Мать раненого поморщилась.
— А лучше, — поспешил прибавить Марат, — если господин Дантон, он, по-моему, вас и привел… известный адвокат и мой друг…
Мать Кристиана кивнула в знак благодарности.
— … не откажет приютить меня на время, необходимое для выздоровления вашего сына, — закончил Марат.
— Разумеется, сударыня, — подтвердил Дантон, который, глядя на эти охваченные смятением лица, терялся во множестве догадок и неожиданностей и принимал участие в действии лишь время от времени.
— Хорошо, я согласна, — сказала дама, сбросив свою накидку на старое кресло, стоявшее поблизости от нее, и села у изголовья Кристиана.
— Что я должна делать, ухаживая за ребенком? — спросила она.
— Подливайте в сосуд холодную воду, которая капает ему на бедро, и каждый час давайте ароматизированное питье: его принесет Альбертина.
После этого Марат, неспособный больше поддерживать разговор, поклонился и прошел в соседнюю комнату, вернее, в кабинет, где сменил старый халат на почти чистый сюртук, взял шляпу и трость.
— Не забудьте вашу рукопись, — заметил Дантон, проследовавший за Маратом и наблюдавший, как тот готовится к уходу. — У меня вы сможете работать без помех.
Тот, совершенно растерянный, его не слышал и взял друга под руку.
Дантон почувствовал, как дрожала эта рука, когда Марат (чтобы выбраться из дома, он был вынужден пройти через комнату раненого) обменялся с незнакомкой прощальным поклоном.
Когда Марат вышел на лестницу, ему пришлось отвечать на вопросы слуг: невзирая на поздний ночной час, они ждали новостей о раненом юноше — он вызывал большой интерес, ибо многие узнали в нем пажа графа д’Артуа.
Но, едва они вышли на улицу, Дантон сказал:
— Ну, дорогой мой, давайте-ка поговорим немного об этой исповеди.
— Ох, друг мой!

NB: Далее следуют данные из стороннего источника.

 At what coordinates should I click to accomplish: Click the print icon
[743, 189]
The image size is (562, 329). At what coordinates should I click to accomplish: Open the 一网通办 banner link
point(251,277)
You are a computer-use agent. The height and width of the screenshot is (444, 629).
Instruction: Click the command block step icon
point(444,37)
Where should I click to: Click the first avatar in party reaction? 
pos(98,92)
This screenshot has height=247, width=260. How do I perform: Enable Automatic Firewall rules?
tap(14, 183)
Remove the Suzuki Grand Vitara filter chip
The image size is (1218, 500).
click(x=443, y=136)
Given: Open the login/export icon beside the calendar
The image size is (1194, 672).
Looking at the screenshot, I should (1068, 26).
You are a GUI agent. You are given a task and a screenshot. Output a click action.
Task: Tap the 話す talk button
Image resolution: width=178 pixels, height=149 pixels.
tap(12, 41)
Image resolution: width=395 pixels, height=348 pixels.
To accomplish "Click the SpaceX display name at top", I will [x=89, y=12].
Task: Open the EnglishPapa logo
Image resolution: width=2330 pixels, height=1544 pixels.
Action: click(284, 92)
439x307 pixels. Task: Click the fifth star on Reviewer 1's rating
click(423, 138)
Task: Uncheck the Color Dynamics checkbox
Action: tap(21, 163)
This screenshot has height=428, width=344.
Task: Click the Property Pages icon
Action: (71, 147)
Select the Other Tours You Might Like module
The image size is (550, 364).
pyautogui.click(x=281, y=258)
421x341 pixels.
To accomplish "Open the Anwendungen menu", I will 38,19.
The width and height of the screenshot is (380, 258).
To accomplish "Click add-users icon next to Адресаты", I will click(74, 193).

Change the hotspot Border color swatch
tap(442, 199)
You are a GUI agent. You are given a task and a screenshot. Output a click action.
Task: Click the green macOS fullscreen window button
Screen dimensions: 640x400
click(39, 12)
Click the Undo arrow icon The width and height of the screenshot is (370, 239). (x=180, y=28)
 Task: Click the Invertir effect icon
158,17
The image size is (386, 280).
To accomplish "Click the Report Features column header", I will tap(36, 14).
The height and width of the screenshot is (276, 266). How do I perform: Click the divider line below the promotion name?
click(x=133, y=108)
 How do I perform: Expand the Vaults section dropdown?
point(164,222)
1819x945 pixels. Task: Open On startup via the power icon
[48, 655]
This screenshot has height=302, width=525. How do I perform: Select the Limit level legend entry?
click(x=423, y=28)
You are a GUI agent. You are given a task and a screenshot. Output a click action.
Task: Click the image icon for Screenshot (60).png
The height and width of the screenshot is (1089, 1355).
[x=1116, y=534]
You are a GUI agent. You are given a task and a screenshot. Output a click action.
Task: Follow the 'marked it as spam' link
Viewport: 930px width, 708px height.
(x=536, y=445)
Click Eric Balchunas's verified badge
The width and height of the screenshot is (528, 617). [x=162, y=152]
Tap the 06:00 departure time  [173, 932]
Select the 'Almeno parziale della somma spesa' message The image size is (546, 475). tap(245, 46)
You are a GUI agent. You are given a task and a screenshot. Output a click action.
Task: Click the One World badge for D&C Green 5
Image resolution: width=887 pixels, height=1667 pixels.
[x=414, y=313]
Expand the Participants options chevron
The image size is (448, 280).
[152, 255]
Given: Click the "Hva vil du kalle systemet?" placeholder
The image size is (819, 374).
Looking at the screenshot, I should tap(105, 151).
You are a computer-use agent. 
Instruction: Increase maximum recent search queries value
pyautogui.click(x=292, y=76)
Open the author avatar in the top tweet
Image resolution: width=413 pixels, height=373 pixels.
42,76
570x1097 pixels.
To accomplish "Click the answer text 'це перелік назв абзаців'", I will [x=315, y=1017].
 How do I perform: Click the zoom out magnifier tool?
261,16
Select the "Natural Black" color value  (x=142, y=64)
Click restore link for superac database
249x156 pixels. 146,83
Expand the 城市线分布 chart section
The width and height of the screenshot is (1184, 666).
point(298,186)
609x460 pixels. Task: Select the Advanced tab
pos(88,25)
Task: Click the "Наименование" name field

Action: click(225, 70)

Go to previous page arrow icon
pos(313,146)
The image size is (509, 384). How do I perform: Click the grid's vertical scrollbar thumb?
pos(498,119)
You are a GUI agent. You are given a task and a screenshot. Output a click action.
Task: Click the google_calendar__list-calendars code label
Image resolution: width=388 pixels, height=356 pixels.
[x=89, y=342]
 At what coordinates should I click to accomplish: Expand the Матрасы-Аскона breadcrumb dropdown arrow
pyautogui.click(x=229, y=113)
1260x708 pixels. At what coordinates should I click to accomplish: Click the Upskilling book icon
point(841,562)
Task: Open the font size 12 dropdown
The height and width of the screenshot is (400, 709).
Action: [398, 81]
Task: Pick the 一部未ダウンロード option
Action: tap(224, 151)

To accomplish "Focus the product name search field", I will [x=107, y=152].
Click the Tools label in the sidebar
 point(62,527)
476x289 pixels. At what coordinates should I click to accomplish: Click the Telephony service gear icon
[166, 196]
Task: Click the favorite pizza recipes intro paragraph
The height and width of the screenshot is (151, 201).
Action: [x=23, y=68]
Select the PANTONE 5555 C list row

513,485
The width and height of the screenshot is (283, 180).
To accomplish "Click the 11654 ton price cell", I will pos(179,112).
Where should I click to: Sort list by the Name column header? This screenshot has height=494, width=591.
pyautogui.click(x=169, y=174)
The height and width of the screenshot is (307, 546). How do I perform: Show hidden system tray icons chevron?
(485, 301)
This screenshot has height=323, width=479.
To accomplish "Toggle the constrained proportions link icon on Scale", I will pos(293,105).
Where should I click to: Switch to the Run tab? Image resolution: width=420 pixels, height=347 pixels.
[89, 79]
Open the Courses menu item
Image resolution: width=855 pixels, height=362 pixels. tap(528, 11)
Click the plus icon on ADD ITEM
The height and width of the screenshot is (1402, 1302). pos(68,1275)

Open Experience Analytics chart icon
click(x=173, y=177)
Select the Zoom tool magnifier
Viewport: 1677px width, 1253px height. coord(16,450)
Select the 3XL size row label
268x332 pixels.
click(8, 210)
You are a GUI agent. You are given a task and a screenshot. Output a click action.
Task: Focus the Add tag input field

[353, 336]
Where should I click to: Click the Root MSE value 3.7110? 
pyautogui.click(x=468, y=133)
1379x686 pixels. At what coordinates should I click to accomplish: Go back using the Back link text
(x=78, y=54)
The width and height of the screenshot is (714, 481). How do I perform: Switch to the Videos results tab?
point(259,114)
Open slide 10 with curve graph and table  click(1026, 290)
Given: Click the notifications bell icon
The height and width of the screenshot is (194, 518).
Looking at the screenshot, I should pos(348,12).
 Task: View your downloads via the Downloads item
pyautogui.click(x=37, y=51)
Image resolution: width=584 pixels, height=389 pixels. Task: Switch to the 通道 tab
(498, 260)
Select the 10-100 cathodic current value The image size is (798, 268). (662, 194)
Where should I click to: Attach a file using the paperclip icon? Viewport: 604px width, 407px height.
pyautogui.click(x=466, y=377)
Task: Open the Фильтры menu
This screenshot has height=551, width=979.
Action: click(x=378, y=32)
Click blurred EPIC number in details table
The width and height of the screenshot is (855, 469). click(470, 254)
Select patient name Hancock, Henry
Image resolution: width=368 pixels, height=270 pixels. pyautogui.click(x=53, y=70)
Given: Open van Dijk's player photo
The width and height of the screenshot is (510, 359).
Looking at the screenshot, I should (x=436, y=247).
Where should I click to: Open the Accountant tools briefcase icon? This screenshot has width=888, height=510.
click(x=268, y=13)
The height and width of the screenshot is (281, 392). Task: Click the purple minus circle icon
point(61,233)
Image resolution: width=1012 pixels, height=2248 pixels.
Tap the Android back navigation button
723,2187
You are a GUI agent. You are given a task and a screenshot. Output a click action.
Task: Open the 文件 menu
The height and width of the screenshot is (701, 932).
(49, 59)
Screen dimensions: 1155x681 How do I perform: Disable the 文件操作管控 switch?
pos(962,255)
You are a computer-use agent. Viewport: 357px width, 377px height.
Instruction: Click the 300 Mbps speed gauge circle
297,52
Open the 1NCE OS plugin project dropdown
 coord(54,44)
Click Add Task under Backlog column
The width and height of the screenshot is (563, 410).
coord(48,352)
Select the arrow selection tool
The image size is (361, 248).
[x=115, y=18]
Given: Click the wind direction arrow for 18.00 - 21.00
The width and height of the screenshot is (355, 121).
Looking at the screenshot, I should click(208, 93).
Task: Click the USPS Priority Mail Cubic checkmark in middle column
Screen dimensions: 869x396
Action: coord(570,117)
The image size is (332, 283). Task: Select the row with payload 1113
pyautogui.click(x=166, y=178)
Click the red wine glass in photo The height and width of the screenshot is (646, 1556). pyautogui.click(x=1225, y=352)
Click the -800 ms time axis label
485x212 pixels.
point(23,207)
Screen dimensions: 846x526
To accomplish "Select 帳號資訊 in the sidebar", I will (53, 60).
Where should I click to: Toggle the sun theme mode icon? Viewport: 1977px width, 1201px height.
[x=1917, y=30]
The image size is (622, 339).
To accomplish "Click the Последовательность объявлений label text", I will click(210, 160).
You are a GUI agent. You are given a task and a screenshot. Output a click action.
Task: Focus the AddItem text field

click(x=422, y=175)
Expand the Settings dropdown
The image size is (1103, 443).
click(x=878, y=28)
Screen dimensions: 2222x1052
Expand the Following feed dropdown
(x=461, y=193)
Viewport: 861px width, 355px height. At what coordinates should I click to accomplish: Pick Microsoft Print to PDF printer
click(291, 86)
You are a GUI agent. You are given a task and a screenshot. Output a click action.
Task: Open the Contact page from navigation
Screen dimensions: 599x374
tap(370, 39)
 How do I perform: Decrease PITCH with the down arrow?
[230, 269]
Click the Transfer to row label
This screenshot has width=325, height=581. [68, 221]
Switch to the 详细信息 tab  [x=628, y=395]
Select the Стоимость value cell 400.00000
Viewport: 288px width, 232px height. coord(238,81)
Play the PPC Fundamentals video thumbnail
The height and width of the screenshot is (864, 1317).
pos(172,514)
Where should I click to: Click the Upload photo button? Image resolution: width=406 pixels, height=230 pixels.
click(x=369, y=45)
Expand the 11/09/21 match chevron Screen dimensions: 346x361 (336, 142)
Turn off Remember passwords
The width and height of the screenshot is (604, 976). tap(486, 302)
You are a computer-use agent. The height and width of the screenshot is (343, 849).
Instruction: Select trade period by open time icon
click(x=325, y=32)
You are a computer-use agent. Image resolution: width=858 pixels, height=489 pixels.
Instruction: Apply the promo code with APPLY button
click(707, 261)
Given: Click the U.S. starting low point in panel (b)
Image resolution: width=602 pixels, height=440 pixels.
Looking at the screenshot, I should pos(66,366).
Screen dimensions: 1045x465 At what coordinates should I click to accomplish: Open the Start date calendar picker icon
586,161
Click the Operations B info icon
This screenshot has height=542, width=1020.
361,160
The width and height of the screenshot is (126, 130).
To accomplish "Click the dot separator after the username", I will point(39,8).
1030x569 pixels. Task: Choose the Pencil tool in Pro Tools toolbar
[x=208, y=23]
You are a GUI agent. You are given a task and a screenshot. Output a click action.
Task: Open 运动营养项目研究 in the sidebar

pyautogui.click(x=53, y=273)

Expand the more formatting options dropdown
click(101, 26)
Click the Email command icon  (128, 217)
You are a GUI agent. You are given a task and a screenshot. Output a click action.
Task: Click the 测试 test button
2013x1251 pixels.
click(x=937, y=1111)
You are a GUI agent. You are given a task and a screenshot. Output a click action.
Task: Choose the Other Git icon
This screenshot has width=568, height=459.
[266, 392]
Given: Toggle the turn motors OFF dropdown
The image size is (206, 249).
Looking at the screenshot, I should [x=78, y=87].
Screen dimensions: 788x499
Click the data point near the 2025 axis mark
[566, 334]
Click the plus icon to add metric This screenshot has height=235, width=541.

Какое приключение! — воскликнул Марат.
— Кого, Потоцкого? Подлинного Потоцкого? Это эпилог нашего польского романа?
— Да, но, ради Бога, не смейтесь.
— Хорошо! Неужели вы дошли до этого, бедный мой Марат? Я считал, что вы готовы смеяться над всем.
— Эта женщина, — продолжал Марат, — эта женщина с ее сарматской красотой, становящейся все более надменной, эта мать, столь нежная и столь пекущаяся о здоровье своего сына…
— Что?
— Вы знаете, кто она?
— Будет забавно, если она окажется вашей незнакомкой, мадемуазель Обиньской!
— Это она, друг мой!
— Вы сами-то уверены в этом? — спросил Дантон, снова попытавшись пошутить.
Марат напустил на себя суровый вид и сказал:
— Дантон, если вы хотите оставаться мне другом, не позволяйте себе шуток насчет той поры моей жизни. С ней связано слишком много страданий; слишком много моей крови, драгоценной крови юности, пролилось тогда, чтобы я мог равнодушно обращаться к этому тяжкому прошлому. Поэтому, если вы называете себя моим другом, постарайтесь хотя бы не терзать пустыми словами несчастного, который уже истерзан теми муками, что он претерпел, и слушайте меня серьезно, так, как вы слушали бы рассказ живого человека, а не чтение романа.
— Пусть будет по-вашему, — ответил Дантон с серьезностью, какой требовал от него друг. — Но прежде я вам должен кое в чем признаться.
— Признавайтесь.
— Вы не рассердитесь?
— Я ни на что не сержусь, — ответил Марат, улыбаясь своей улыбкой гиены. — Признавайтесь смело.
— Хорошо, я признаюсь, что не поверил ни единому слову в рассказе о тех похождениях, о которых вы соблаговолили поведать мне сегодня.
— Вот как! — усмехнулся Марат. — Понимаю…
— Что вы понимаете?
— Вы не пожелали поверить, что и я был молодой.
— Э!
— И красивый.
— Что поделаешь! По сравнению со мной святой Фома был доверчив!
— Вы не поверили, что я был мужественный, смелый, что меня все же можно было полюбить. Ну ладно! Да, вы правы; понимаю: вы не хотели поверить тому, что я рассказал о себе.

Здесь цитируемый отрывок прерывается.